Of the records that follow, copy only the lines from the line containing "You are a GUI" to the line containing "Task: Click magnifier icon for 풀 딱정벌레", both included, exactly as written.

(Source data)

•••••

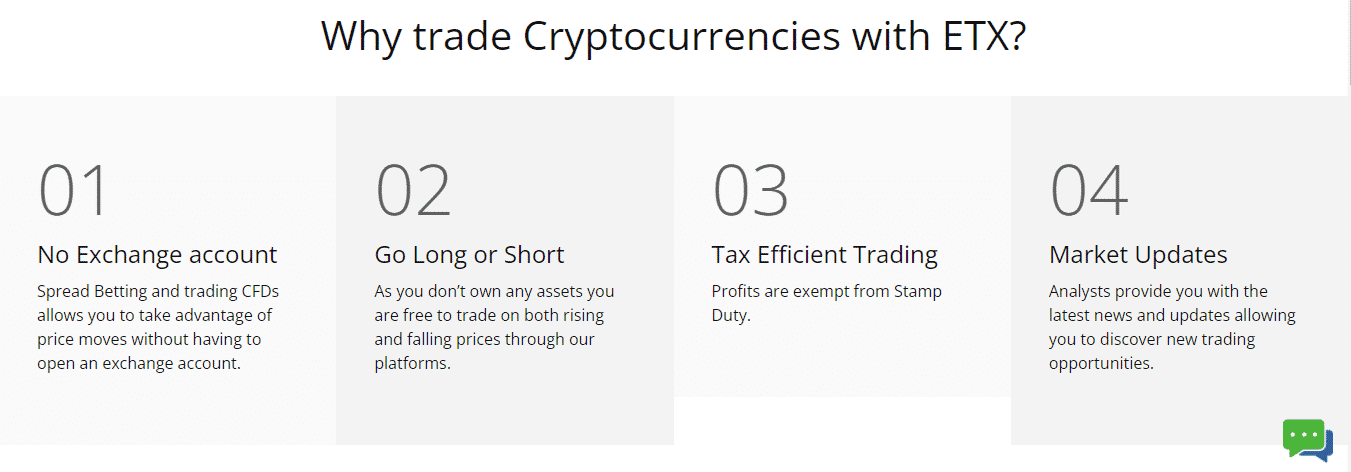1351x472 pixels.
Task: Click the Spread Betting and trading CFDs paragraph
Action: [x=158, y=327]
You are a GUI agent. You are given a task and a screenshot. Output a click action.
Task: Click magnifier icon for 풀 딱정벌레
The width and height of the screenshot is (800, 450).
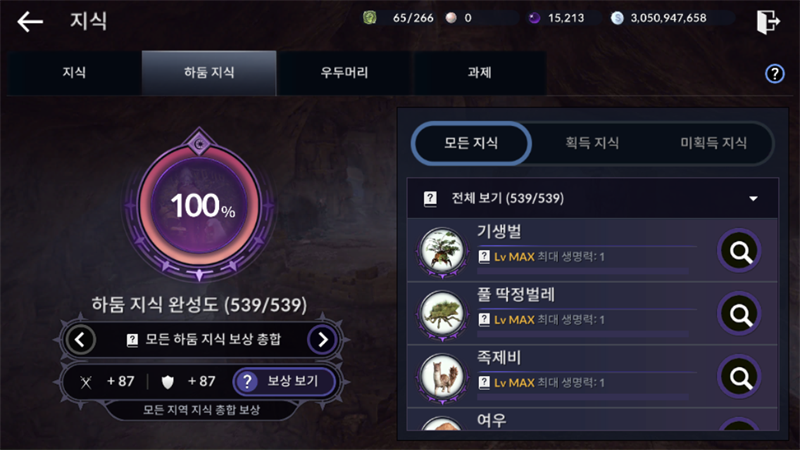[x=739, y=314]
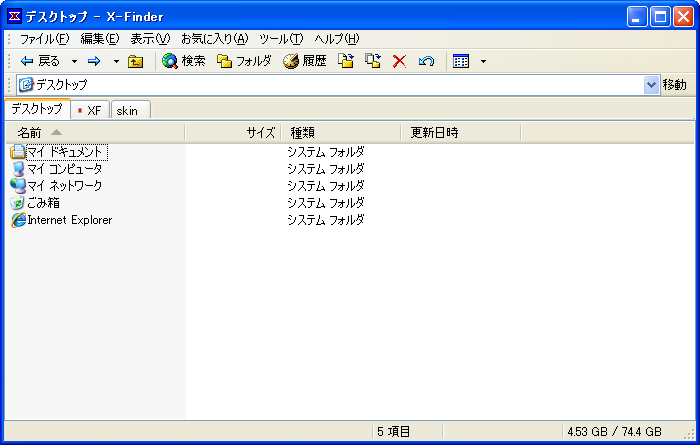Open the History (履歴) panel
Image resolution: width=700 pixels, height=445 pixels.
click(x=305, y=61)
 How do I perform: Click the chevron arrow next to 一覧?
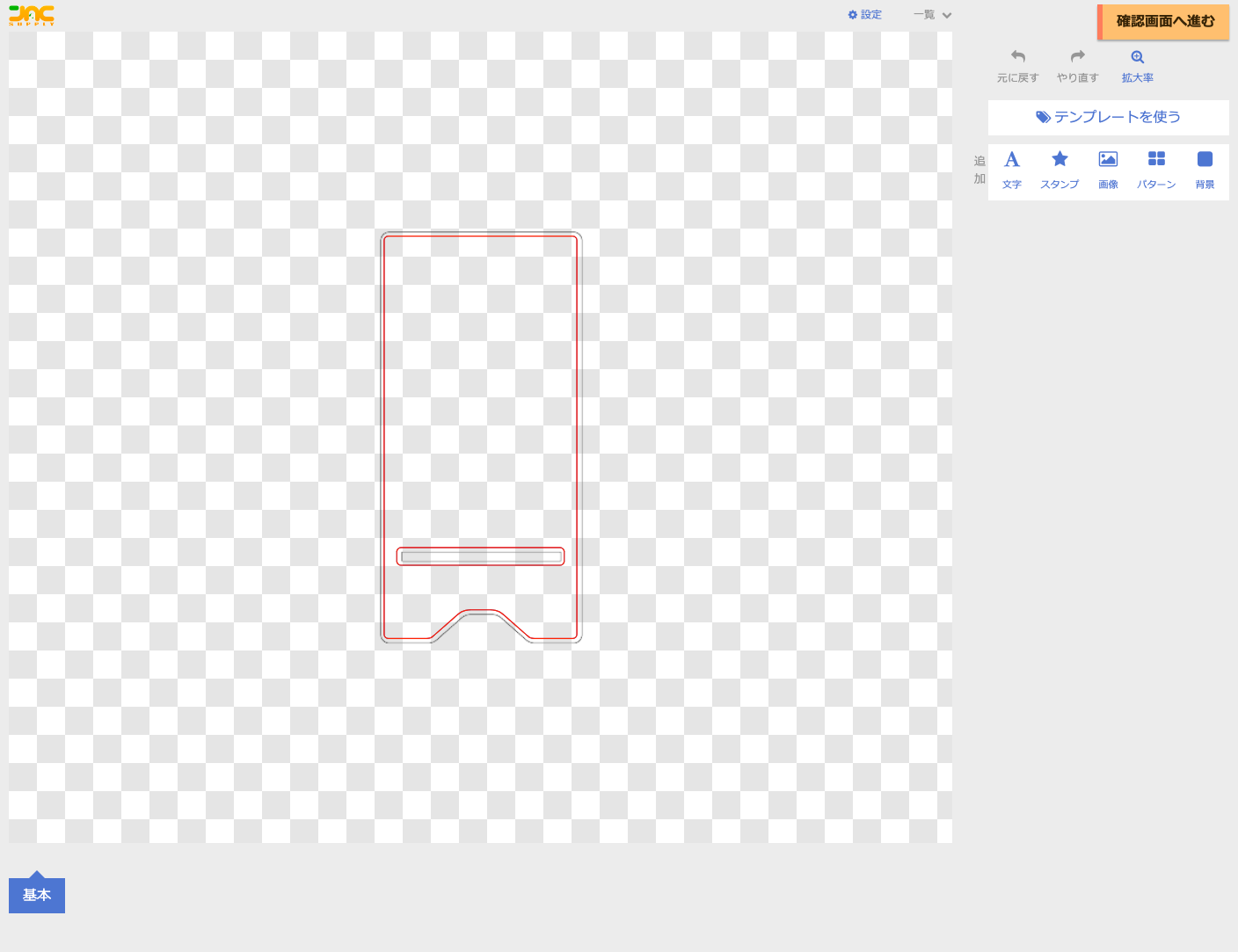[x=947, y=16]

•••••

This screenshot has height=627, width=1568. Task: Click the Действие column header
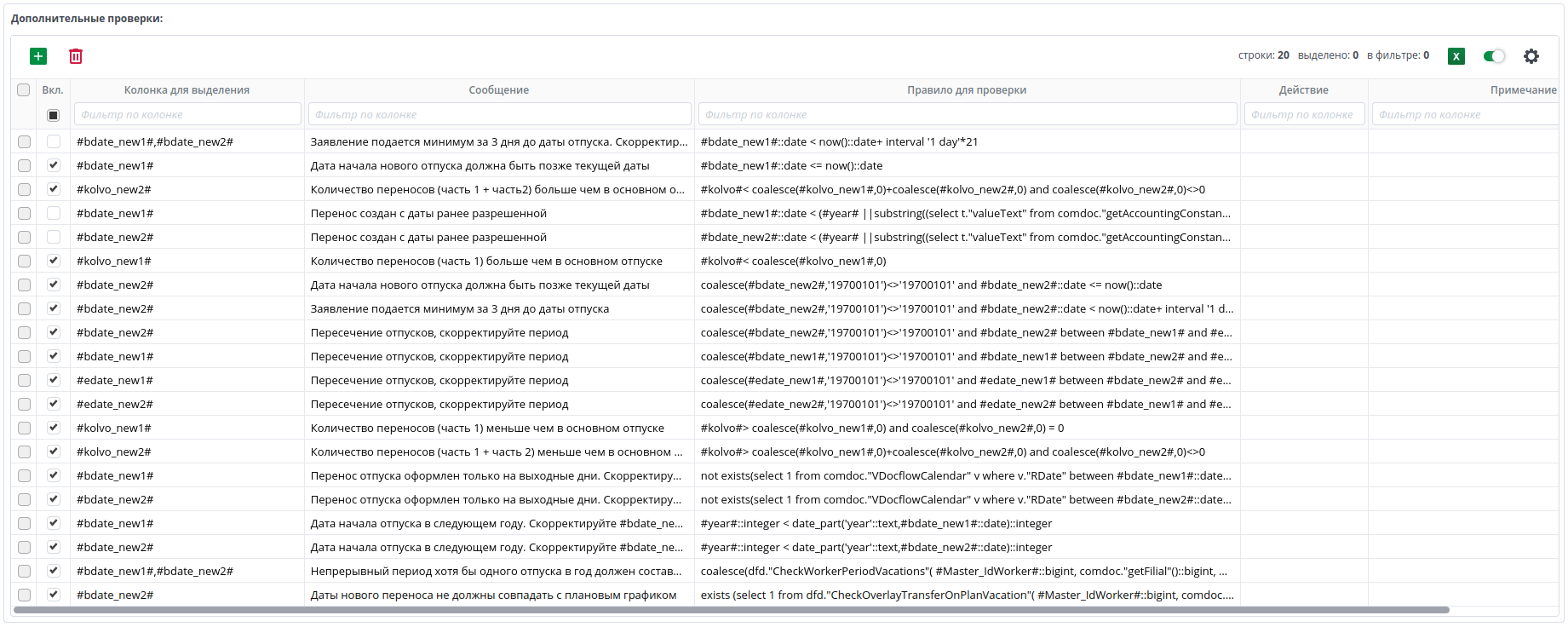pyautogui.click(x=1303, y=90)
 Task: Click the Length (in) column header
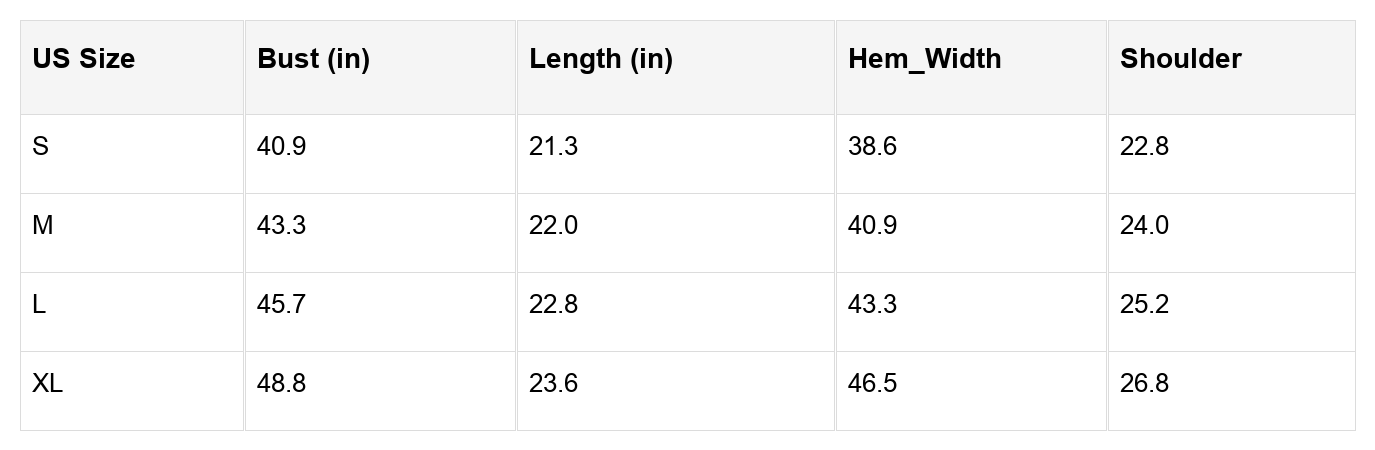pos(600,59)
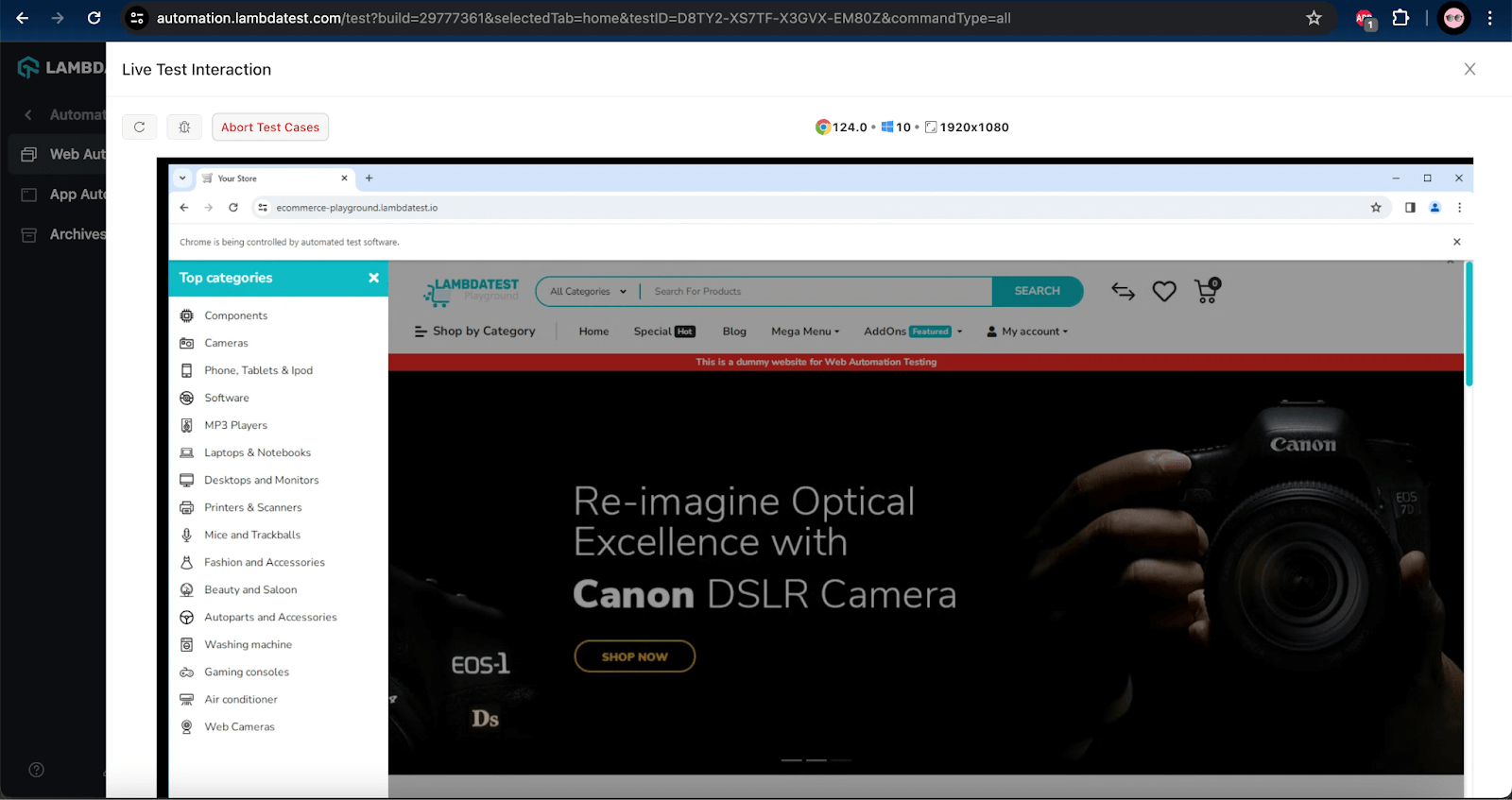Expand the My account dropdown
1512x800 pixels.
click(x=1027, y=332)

•••••

→ **Result of the task**
You are a GUI agent. You are given a task and a screenshot. Output a click action.
Task: Click magnifier icon for 풀 딱정벌레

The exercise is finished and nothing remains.